SEC Issues Interpretive Guidance for Investment Advisors and Proxy Advisors

Both entities must now exercise a higher level of care in voting. Here’s what this means for boards and compensation professionals.

On August 21, 2019, long-anticipated guidance was released by the Securities and Exchange Commission (SEC) that will require investment advisors (or IAs) to exercise more due diligence in voting and following proxy advisor (or PA) recommendations[1]. The guidance may also subject PAs, including Institutional Shareholder Services Inc. (ISS) and Glass Lewis & Co. (GL), to a higher level of liability under the securities laws if their recommendations contain any incorrect information. While this guidance fell short of strictly regulating investment advisors’ reliance on proxy advisors, and proxy advisor activity itself, it will cause both entities to exercise a higher level of care in formulating voting recommendations and casting votes.

Because this new guidance is deemed to be an interpretation, rather than a new rule, it is effective immediately. The SEC has also noted that the guidance is not prescriptive. As a result, it is unclear what the immediate impact of the rules may be for our clients. Some outcomes could include:

  • More transparency from GL and ISS as to application of their methodologies;
  • More pressure on IAs and PAs to consider individual facts and circumstances about their clients and those clients’ particular strategies, rather than applying one-size-fits-all approaches;
  • More pressure on both IAs and PAs to render opinions that are based on extremely accurate facts and understandings of matters on which they are voting, including compensation-related items such as say-on-pay and equity plan approvals;
  • Extreme concentration in the proxy advisor market as increased legal costs may put too much pressure on smaller firms trying to compete (i.e., firms other than GL and ISS);
  • More work for IAs and PAs as they will will likely want to establish an audit process to comply with some of the guidelines (which may in turn result in higher fees); and/or
  • More scrutiny where ISS and GL are retained by companies to perform consulting services but are also providing voting recommendations.

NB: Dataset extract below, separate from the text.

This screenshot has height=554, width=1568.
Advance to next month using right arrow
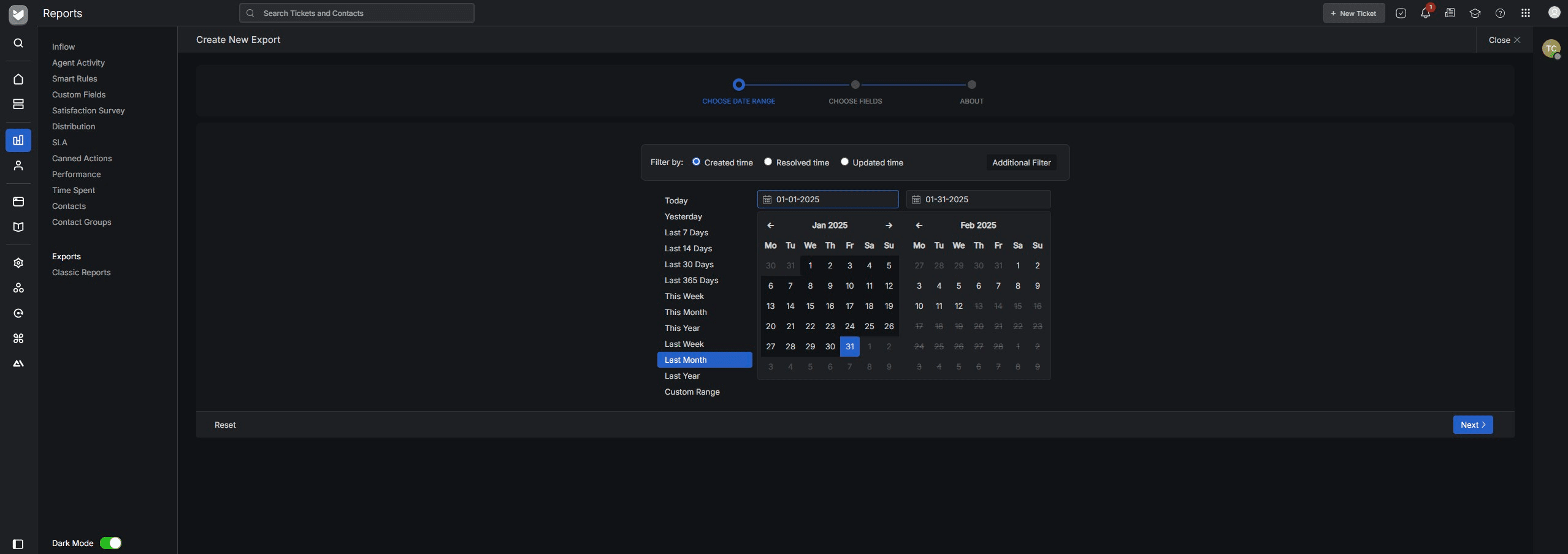(889, 226)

At this juncture, however, there do not appear to be any particular actions our clients need to take.

This memo provides some background on the issues and outlines the highlights of the new guidance.  

Background

Under federal security laws, investment advisors are fiduciaries that owe their clients duties of care and loyalty with respect to services provided, including proxy voting. When an IA votes its client’s securities, it must adopt and implement policies designed to ensure that votes are cast in the best interest of that client. One of the many problems with this system is that IAs generally don’t have the time to conduct extensive research on behalf of all of their client investments and the various issues up for vote. As a result, many hire proxy advisors to conduct the research and make recommendations about how to cast client votes.

Back in 2004, the SEC issued two no-action letters which indicated that one way IAs could show that proxies were voted in their clients’ best interest and fulfill their fiduciary duty was to vote based on the recommendations of a PA. Many claim that these letters institutionalized the over-reliance on the PAs. To make matters worse, PAs were generally not subject to any of the stringent rules imposed on IAs and have been criticized as “unregulated regulators” given the influence they now have on voting decisions.

After hearing ten years of criticism about undue proxy advisor influence, the Divisions of Investment Management and Corporation Finance issued SEC Staff Legal Bulletin No. 20 (SLB 20) in 2014[2], which contained due diligence guidance that should be followed by IAs if they were using PA advice (i.e., the IA could not blindly follow PA recommendations without making some level of its own due diligence on the issues). However, the 2004 interpretation letters were not retracted and SLB 20 seemed to have little impact on practices.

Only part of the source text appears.